Strategy tip: Just in case the running attempts do not go according to plan, and my brain tanks, and I want to binge, tonight I'm going grocery shopping. I'll be picking up fresh veggies: carrots, asparagus, cabbage, peppers, and Brussels sprouts. These are low-calorie, high-crunch foods that I can eat a ton of without destroying my fat loss progress for the week. My only other potential binge triggers at home are Sunbutter (individually packaged and thus highly unlikely to happen); almonds (on which I have never binged - they are good, but not eat-a-million good, like cashews or pistachios or macadamias or pecans); and ribs (which I plan to finish up tomorrow for breakfast). So I am feeling confident about both running and nutrition for the weekend! Here's hoping that feeling carries all the way through!

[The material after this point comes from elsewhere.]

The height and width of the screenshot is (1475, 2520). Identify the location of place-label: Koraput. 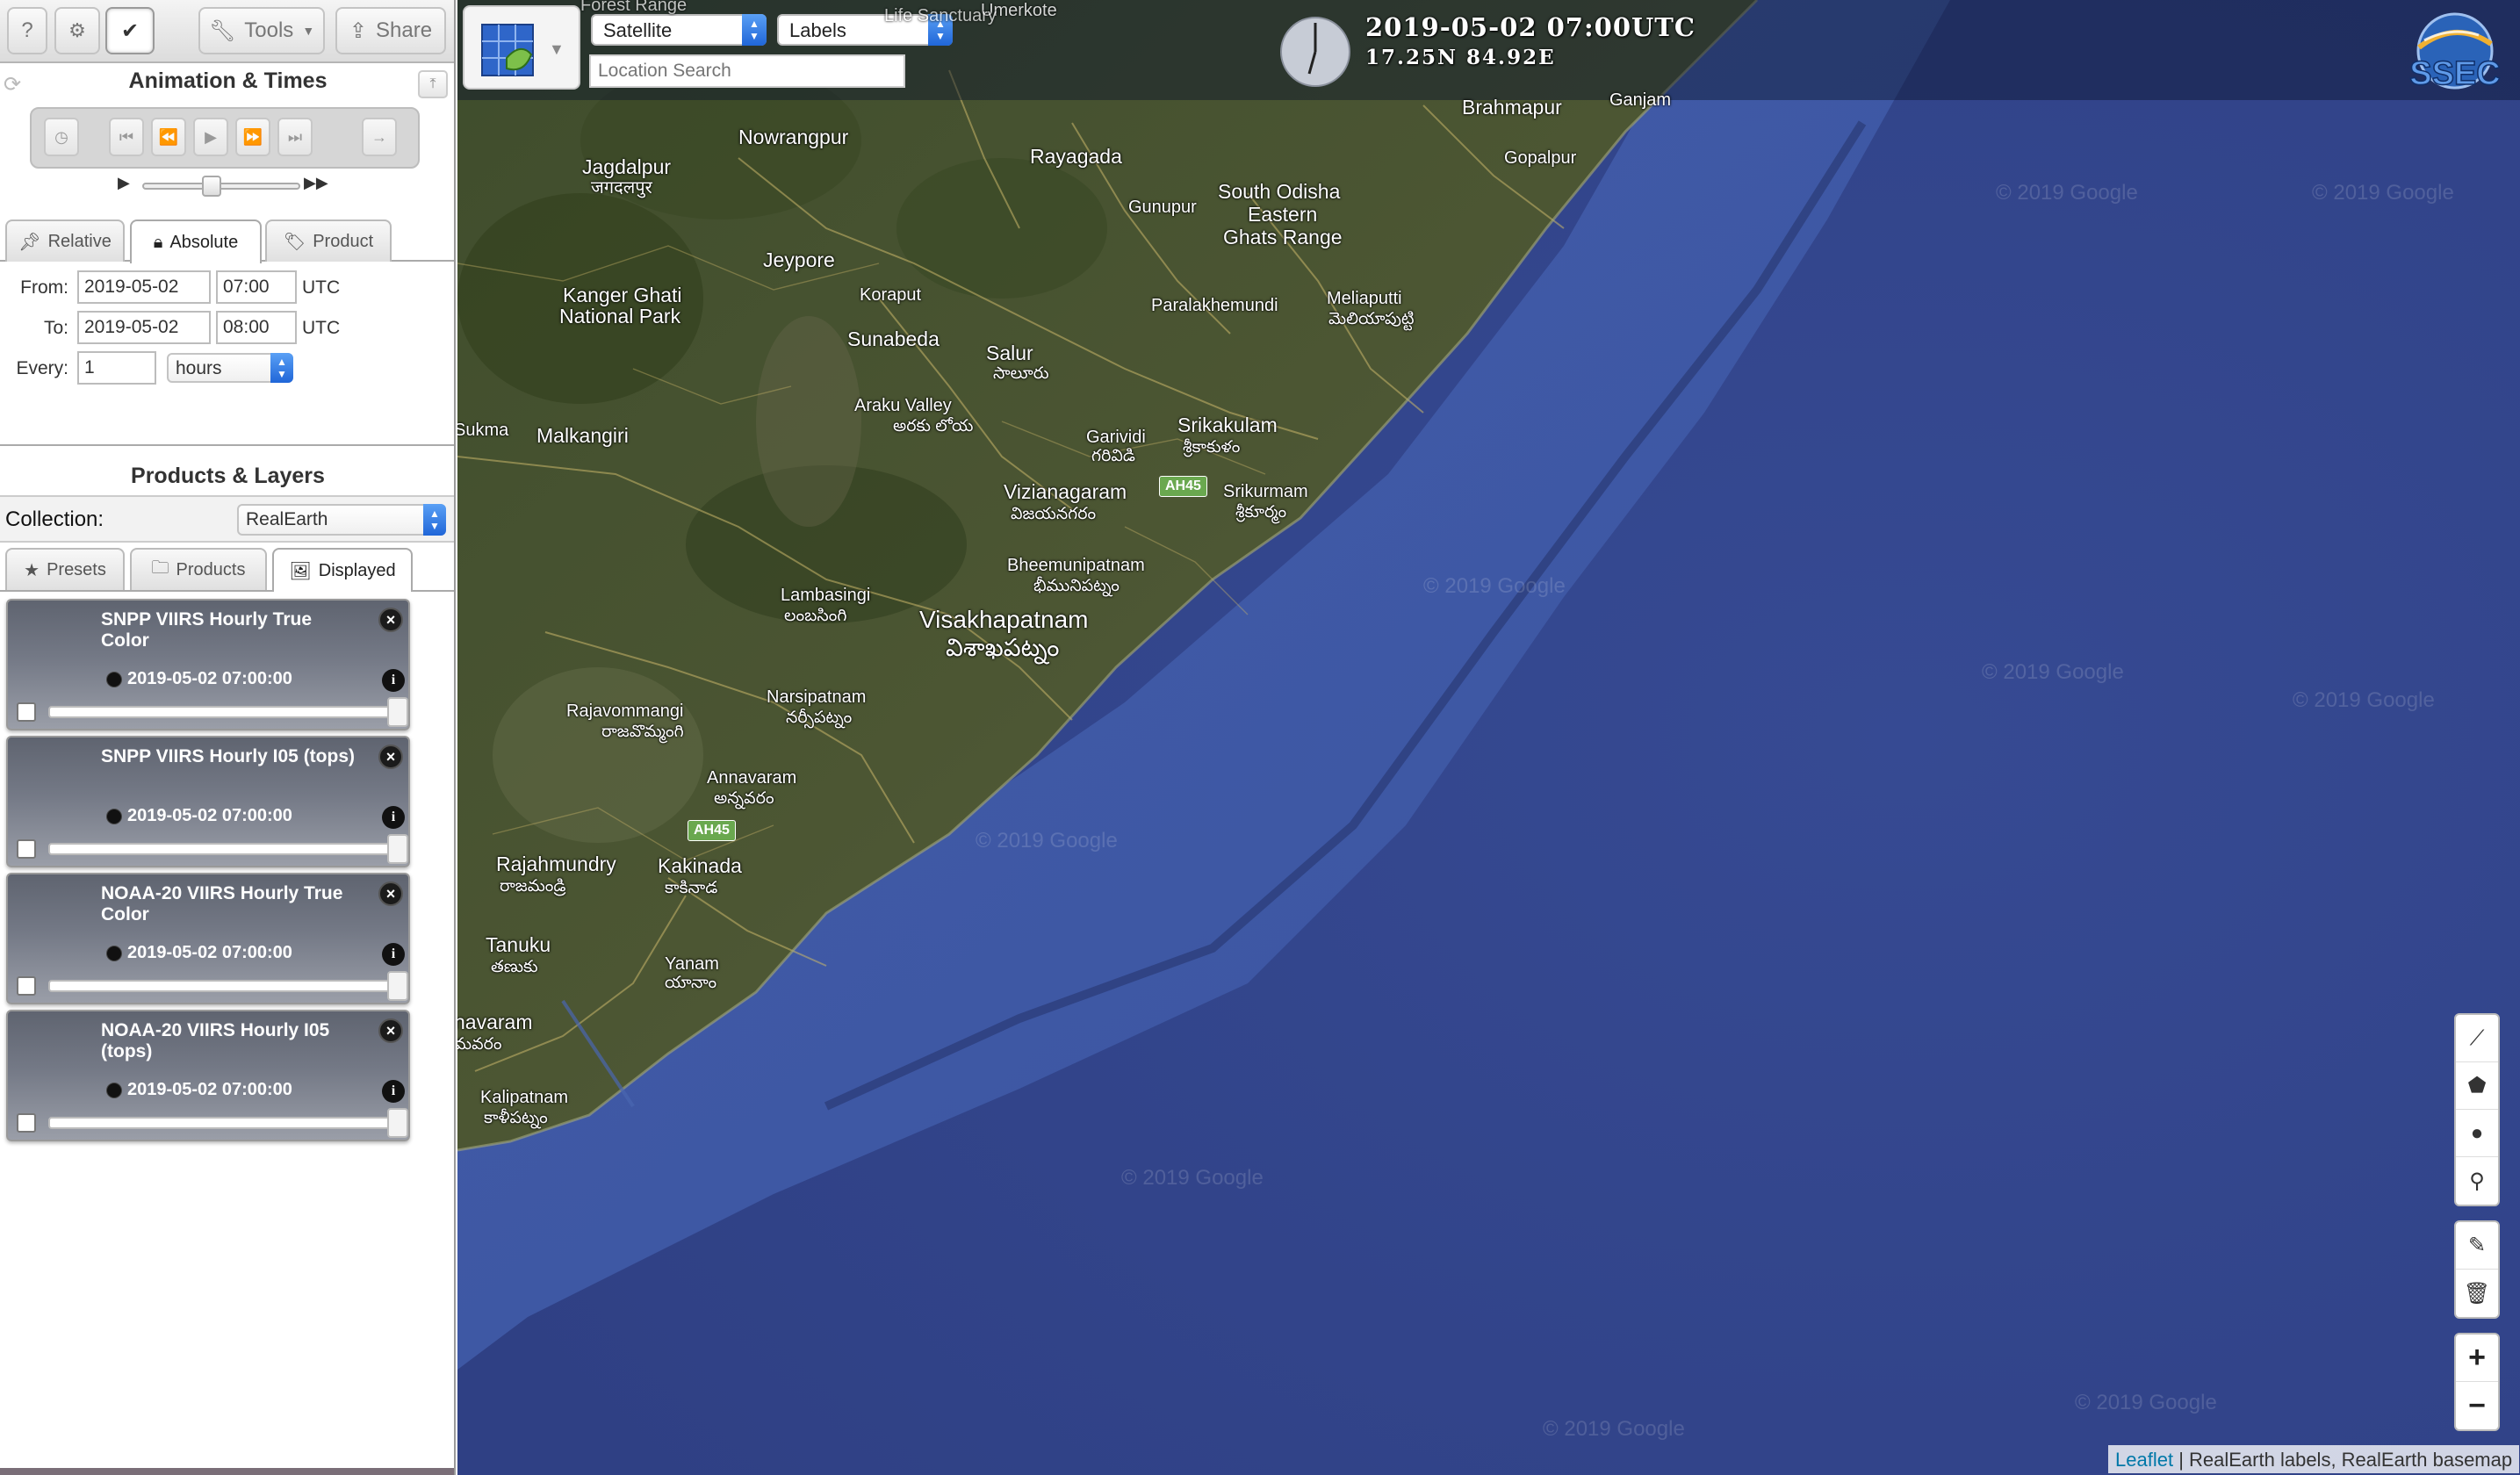
(891, 295).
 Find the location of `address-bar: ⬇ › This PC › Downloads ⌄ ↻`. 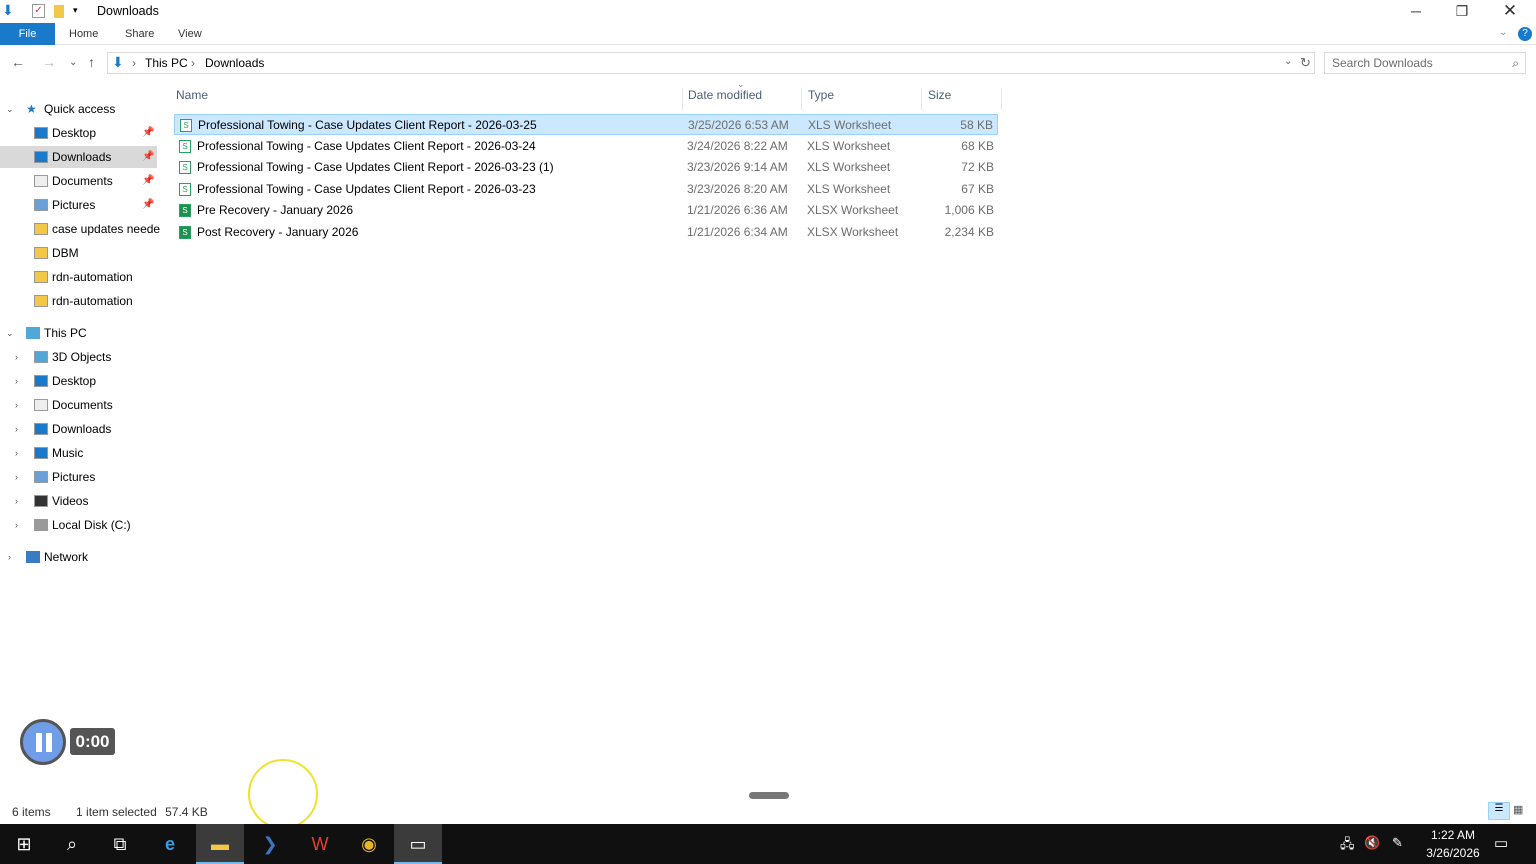

address-bar: ⬇ › This PC › Downloads ⌄ ↻ is located at coordinates (711, 63).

I just had the most surreal experience in regards to snacking: I was standing in the break room eating my Pollock, and looked at the food in the snack vending machine. I asked myself, "If I could eat anything in there, what would I pick?" (thinking, simultaneously, that this exercise was a very bad idea). And I looked at everything, from Doritos to Twizzlers to Reese's Peanut Butter Cups to beef jerky. And nothing really appealed to me. None of it screamed out PICK ME PICK ME - not even the jerky. I eyed up the scotcharoo for a bit, but really, felt nothing for it. This is bizarre; I fully expected the answer to be "EVERYTHING!" I guess those Whole9 peeps know what they are talking about when they say your cravings are going to change!